**** Material provided

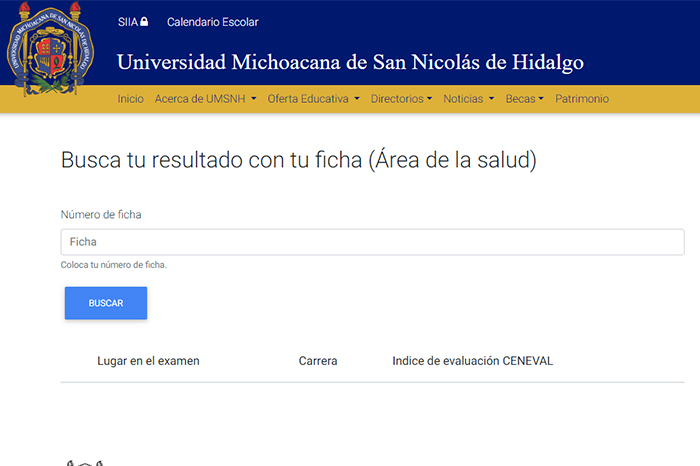This screenshot has height=466, width=700.
Task: Click the Indice de evaluación CENEVAL header
Action: click(x=472, y=361)
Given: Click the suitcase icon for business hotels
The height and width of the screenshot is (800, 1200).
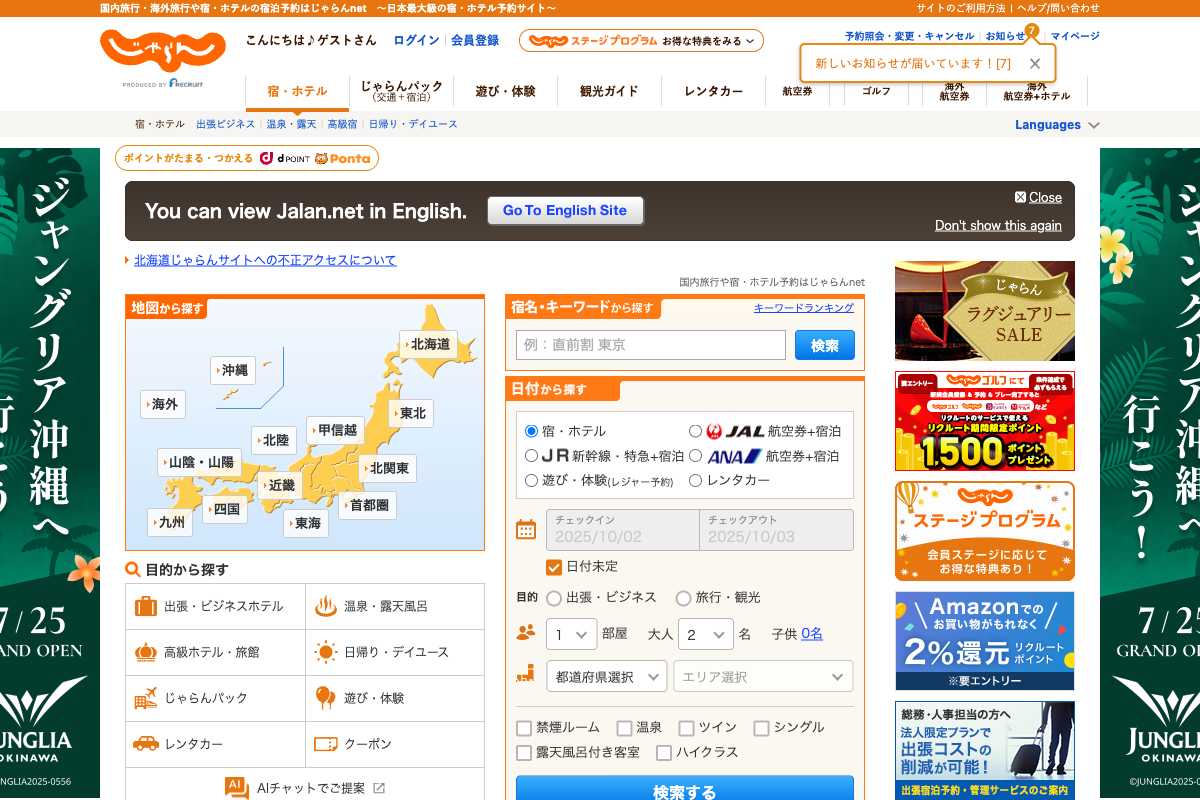Looking at the screenshot, I should click(x=146, y=606).
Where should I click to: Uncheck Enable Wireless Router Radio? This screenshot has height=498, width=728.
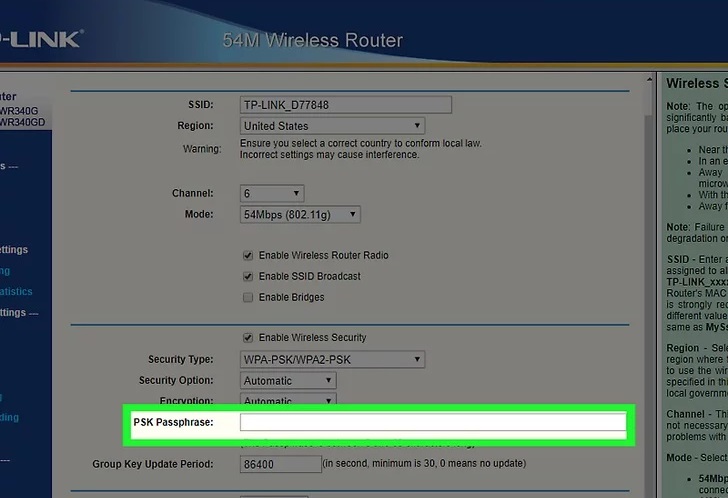[248, 255]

********

* Activity
From the line containing "Given: Click the" through the last line of the records above, reproduce every line exactly, leaving out the pictures.

* Exercise output
Given: Click the suitcase icon for business hotels
The height and width of the screenshot is (800, 1200).
Looking at the screenshot, I should click(x=146, y=606).
Where should I click to: Uncheck Enable Wireless Router Radio? This screenshot has height=498, width=728.
[248, 255]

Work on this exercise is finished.